What you are asked to do →
The expected output is the data itself, duplicated in full.

** Material for this exercise follows **

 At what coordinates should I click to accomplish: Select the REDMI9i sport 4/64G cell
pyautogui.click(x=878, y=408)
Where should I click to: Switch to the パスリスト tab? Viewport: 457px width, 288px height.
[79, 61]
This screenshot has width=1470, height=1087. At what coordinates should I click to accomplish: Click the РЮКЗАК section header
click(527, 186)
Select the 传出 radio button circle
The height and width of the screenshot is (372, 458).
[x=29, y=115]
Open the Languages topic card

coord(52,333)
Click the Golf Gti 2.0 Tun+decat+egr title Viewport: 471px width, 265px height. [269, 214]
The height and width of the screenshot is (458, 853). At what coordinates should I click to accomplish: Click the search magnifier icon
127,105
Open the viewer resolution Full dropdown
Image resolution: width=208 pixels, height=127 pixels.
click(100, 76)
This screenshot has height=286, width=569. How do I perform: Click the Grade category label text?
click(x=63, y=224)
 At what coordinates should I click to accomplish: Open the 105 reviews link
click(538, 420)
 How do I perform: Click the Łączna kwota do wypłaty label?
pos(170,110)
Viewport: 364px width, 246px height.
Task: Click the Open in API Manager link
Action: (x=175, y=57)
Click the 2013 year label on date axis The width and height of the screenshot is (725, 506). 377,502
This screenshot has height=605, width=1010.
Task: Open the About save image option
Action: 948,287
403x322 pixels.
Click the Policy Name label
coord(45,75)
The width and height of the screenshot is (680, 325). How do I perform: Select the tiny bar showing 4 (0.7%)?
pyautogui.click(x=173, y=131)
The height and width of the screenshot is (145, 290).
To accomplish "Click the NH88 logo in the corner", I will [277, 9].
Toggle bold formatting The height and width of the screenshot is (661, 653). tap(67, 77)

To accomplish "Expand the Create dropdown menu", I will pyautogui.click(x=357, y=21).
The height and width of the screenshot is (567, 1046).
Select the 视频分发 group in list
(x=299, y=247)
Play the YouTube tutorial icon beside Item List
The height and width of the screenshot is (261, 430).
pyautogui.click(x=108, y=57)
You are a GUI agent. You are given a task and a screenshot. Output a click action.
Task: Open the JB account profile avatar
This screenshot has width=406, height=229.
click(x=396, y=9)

** End of Material for this exercise **

Expected answer →
 At what coordinates should I click to accomplish: Select the REDMI9i sport 4/64G cell
pyautogui.click(x=878, y=408)
Where should I click to: Switch to the パスリスト tab? Viewport: 457px width, 288px height.
[79, 61]
This screenshot has width=1470, height=1087. At what coordinates should I click to accomplish: Click the РЮКЗАК section header
click(527, 186)
Select the 传出 radio button circle
The height and width of the screenshot is (372, 458).
[x=29, y=115]
Open the Languages topic card

coord(52,333)
Click the Golf Gti 2.0 Tun+decat+egr title Viewport: 471px width, 265px height. [269, 214]
The height and width of the screenshot is (458, 853). At what coordinates should I click to accomplish: Click the search magnifier icon
127,105
Open the viewer resolution Full dropdown
Image resolution: width=208 pixels, height=127 pixels.
click(100, 76)
This screenshot has height=286, width=569. How do I perform: Click the Grade category label text?
click(x=63, y=224)
 At what coordinates should I click to accomplish: Open the 105 reviews link
click(538, 420)
 How do I perform: Click the Łączna kwota do wypłaty label?
pos(170,110)
Viewport: 364px width, 246px height.
Task: Click the Open in API Manager link
Action: (x=175, y=57)
Click the 2013 year label on date axis The width and height of the screenshot is (725, 506). 377,502
This screenshot has height=605, width=1010.
Task: Open the About save image option
Action: 948,287
403x322 pixels.
Click the Policy Name label
coord(45,75)
The width and height of the screenshot is (680, 325). How do I perform: Select the tiny bar showing 4 (0.7%)?
pyautogui.click(x=173, y=131)
The height and width of the screenshot is (145, 290).
To accomplish "Click the NH88 logo in the corner", I will [277, 9].
Toggle bold formatting The height and width of the screenshot is (661, 653). tap(67, 77)

To accomplish "Expand the Create dropdown menu", I will pyautogui.click(x=357, y=21).
The height and width of the screenshot is (567, 1046).
Select the 视频分发 group in list
(x=299, y=247)
Play the YouTube tutorial icon beside Item List
The height and width of the screenshot is (261, 430).
pyautogui.click(x=108, y=57)
You are a GUI agent. You are given a task and a screenshot. Output a click action.
Task: Open the JB account profile avatar
This screenshot has width=406, height=229.
click(x=396, y=9)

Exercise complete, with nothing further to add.